Provided material:
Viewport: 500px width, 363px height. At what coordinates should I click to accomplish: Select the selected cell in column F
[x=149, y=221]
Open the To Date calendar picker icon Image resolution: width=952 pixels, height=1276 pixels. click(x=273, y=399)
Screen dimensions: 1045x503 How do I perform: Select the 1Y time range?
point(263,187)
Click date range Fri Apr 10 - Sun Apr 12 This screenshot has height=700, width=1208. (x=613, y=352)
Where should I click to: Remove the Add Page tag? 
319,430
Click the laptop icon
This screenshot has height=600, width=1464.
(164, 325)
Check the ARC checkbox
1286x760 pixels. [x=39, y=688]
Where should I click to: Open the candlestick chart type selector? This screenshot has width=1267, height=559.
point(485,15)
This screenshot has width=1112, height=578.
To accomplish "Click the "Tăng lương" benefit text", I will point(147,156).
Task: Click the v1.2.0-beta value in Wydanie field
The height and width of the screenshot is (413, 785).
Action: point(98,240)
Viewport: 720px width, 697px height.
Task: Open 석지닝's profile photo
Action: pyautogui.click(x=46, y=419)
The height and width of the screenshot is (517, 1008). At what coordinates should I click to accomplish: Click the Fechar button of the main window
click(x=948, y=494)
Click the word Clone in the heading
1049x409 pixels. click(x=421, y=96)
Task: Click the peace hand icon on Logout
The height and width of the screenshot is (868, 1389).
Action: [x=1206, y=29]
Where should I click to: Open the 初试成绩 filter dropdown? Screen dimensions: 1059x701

Problem to solve: From the first line to the last, output the records word for word.

Exercise response:
Viewport: 500px width, 363px height. At what coordinates should I click to accomplish: Select the selected cell in column F
[x=149, y=221]
Open the To Date calendar picker icon Image resolution: width=952 pixels, height=1276 pixels. click(x=273, y=399)
Screen dimensions: 1045x503 How do I perform: Select the 1Y time range?
point(263,187)
Click date range Fri Apr 10 - Sun Apr 12 This screenshot has height=700, width=1208. (x=613, y=352)
Where should I click to: Remove the Add Page tag? 
319,430
Click the laptop icon
This screenshot has height=600, width=1464.
(164, 325)
Check the ARC checkbox
1286x760 pixels. [x=39, y=688]
Where should I click to: Open the candlestick chart type selector? This screenshot has width=1267, height=559.
point(485,15)
This screenshot has width=1112, height=578.
To accomplish "Click the "Tăng lương" benefit text", I will point(147,156).
Task: Click the v1.2.0-beta value in Wydanie field
The height and width of the screenshot is (413, 785).
Action: point(98,240)
Viewport: 720px width, 697px height.
Task: Open 석지닝's profile photo
Action: pyautogui.click(x=46, y=419)
The height and width of the screenshot is (517, 1008). At what coordinates should I click to accomplish: Click the Fechar button of the main window
click(x=948, y=494)
Click the word Clone in the heading
1049x409 pixels. click(x=421, y=96)
Task: Click the peace hand icon on Logout
The height and width of the screenshot is (868, 1389).
Action: [x=1206, y=29]
Where should I click to: Open the 初试成绩 filter dropdown? Screen dimensions: 1059x701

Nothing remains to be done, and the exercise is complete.